Homily – November 14, 2021

From the fig tree learn this lesson – its tender branches and its fresh leaves tell us summer is near. For us falling leaves and bare branches sign us that winter is on its way. Get out our woollies.

What are the signs in our times that warn us of future troubles? The increase number of hurricanes, the loss of shore lines, prolonged dry hot seasons and forest fires, melting glaciers, polluted oceans, these are all signs that things are changing in the world in which we live. What is the lesson these signs want us to learn? Could it be; smarten up? You are in trouble?

The world summit in Glasgow on climate change is an important event. Concerned young people from around the world gave and heard speeches about possible disasters that will impact their futures. World leaders gave great promises to change our dependency on fossil fuel and made promises of economic help to poor countries.

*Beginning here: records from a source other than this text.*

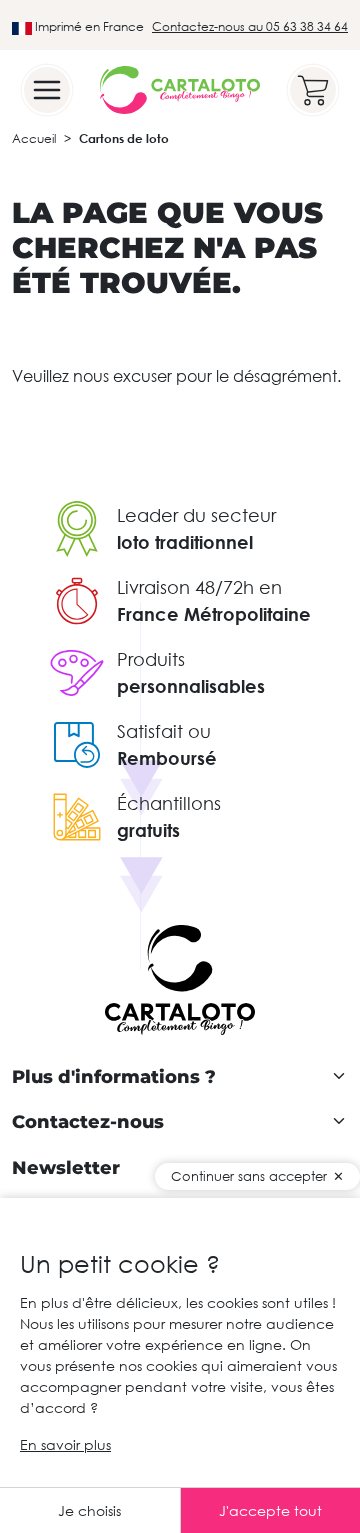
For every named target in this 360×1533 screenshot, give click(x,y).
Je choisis (89, 1510)
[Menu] (47, 90)
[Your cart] (313, 90)
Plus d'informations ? (114, 1077)
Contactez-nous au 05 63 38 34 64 (250, 26)
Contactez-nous (88, 1122)
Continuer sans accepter (249, 1176)
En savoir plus (65, 1444)
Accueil (34, 138)
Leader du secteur (196, 515)
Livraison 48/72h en (199, 587)
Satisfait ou (164, 731)
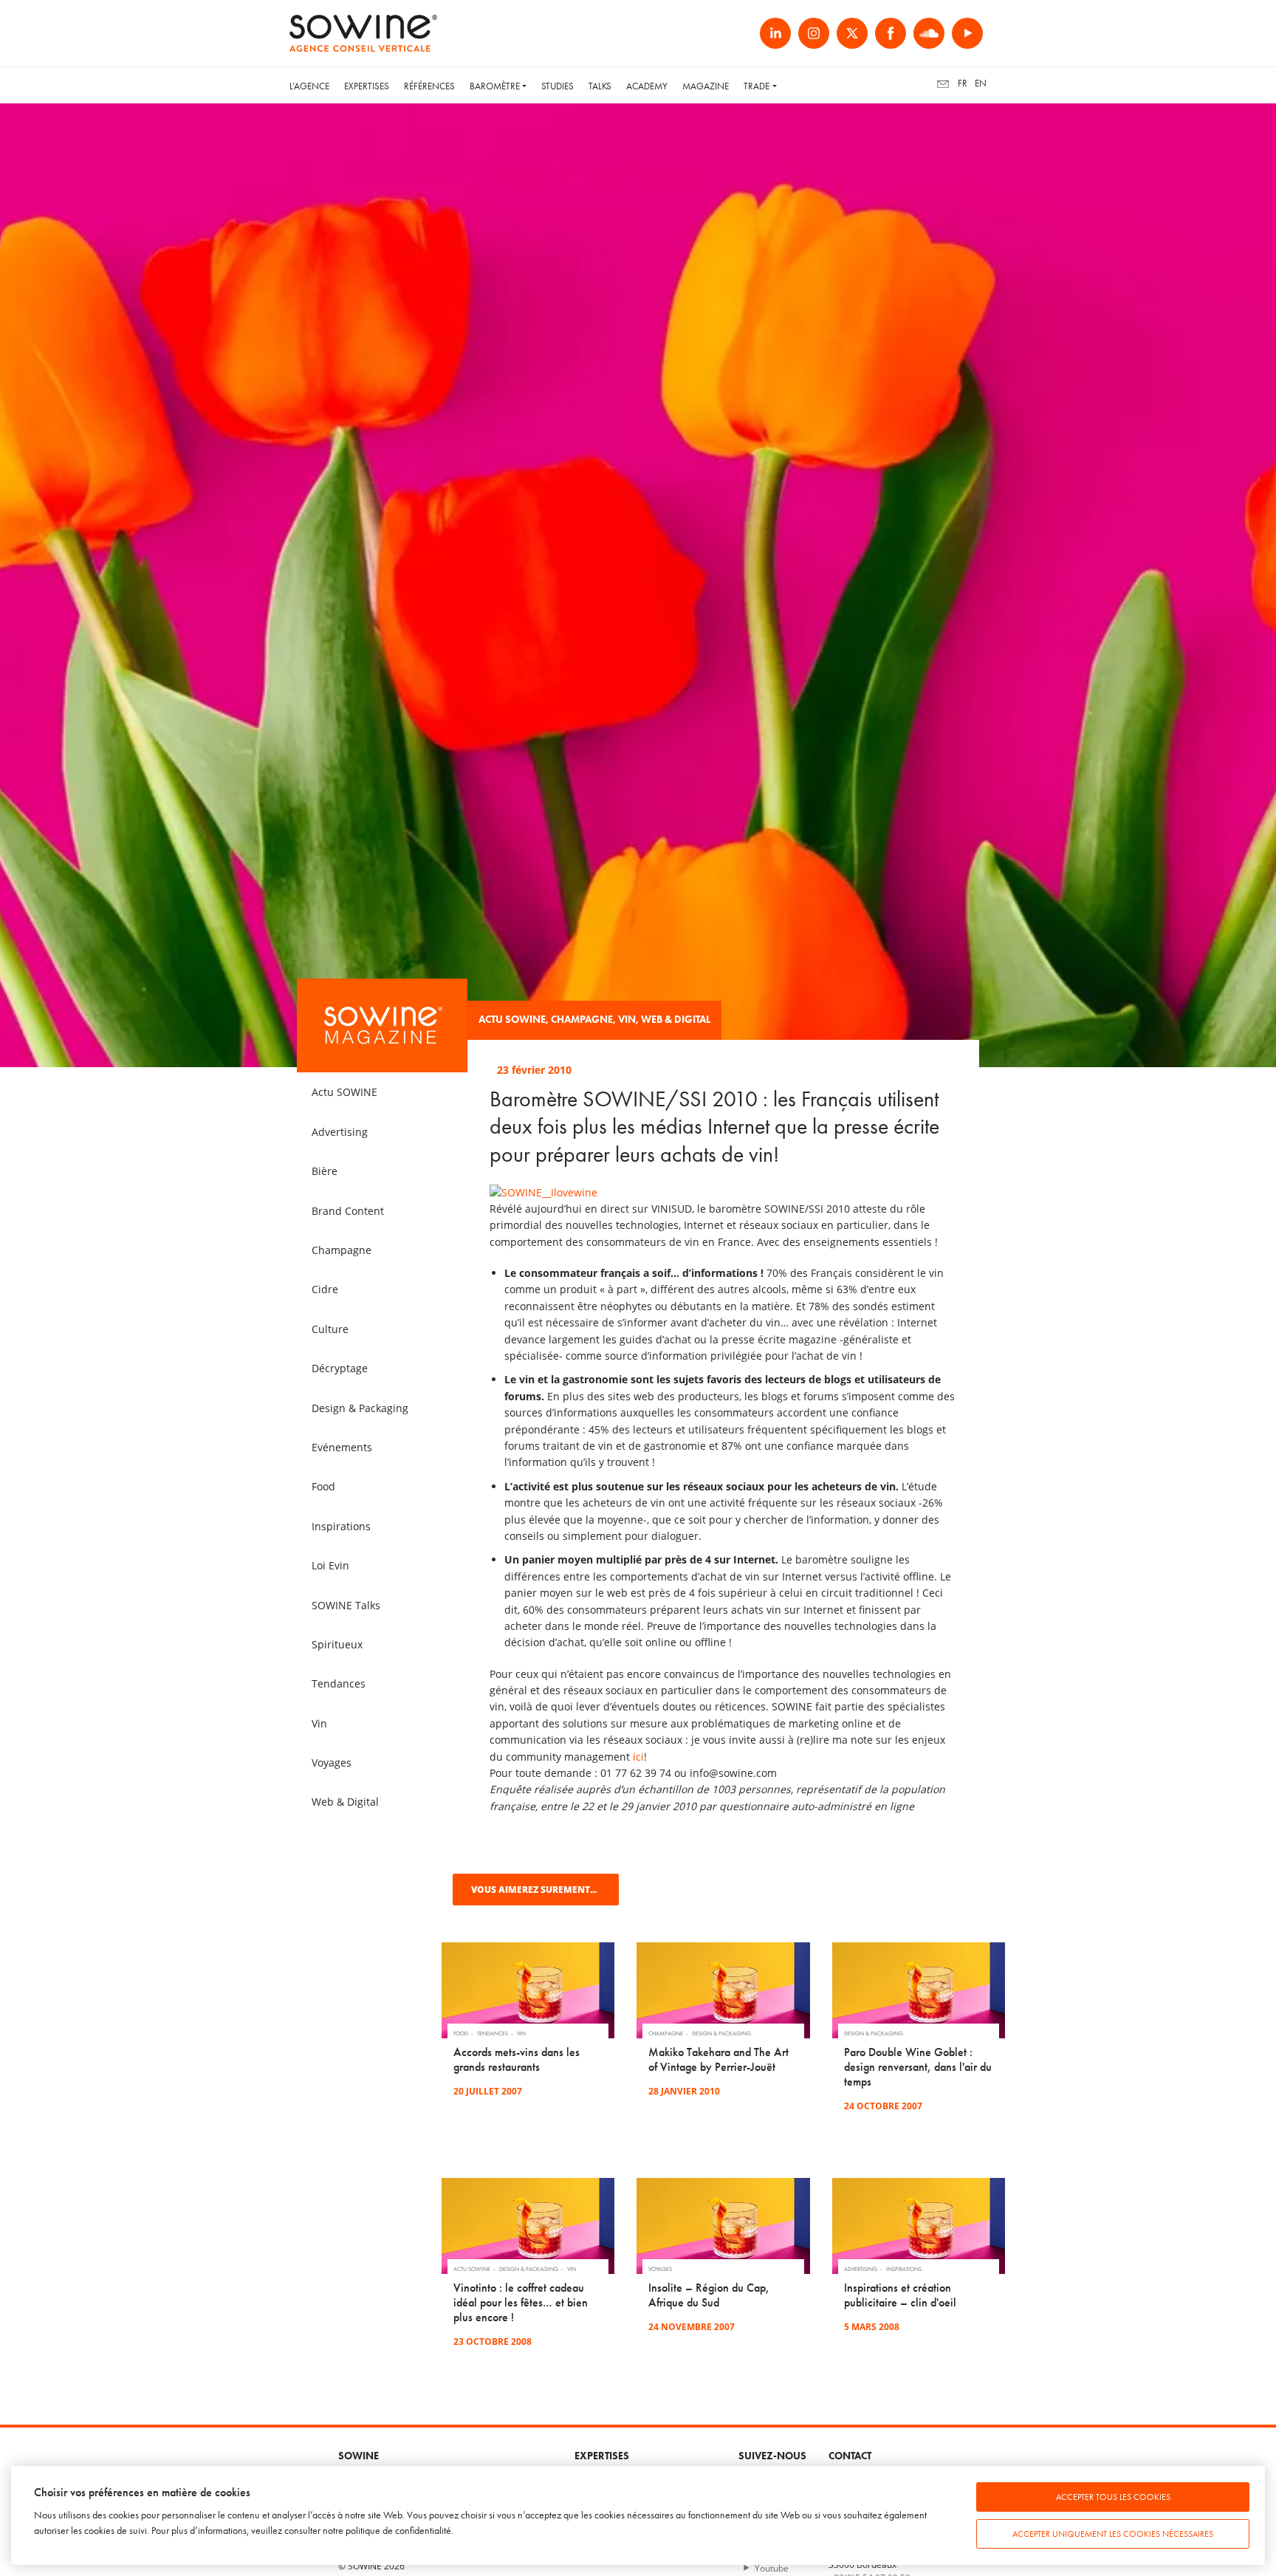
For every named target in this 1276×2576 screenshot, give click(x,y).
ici (638, 1757)
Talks (600, 86)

Everyone had to admit we are running out of time to really and drastically change the ways we live on planet Earth. But let’s face it; there hasn’t been that much change, drastic change in our life styles of consumerism and wastefulness, and our dependency on fossil fuel, since the Paris Agreement in 2019

I could scare you to death with all kinds of statistical woes but all you have to do is read the newspapers to find out how bad things are. Are we really serious about the drastic changes in our lifestyles required of us if we are to survive? Are we trying to live simply on Earth that others may simply live? Or are we leaving it for the next generation to clean up the mess we leave them, are we kicking the can down the road?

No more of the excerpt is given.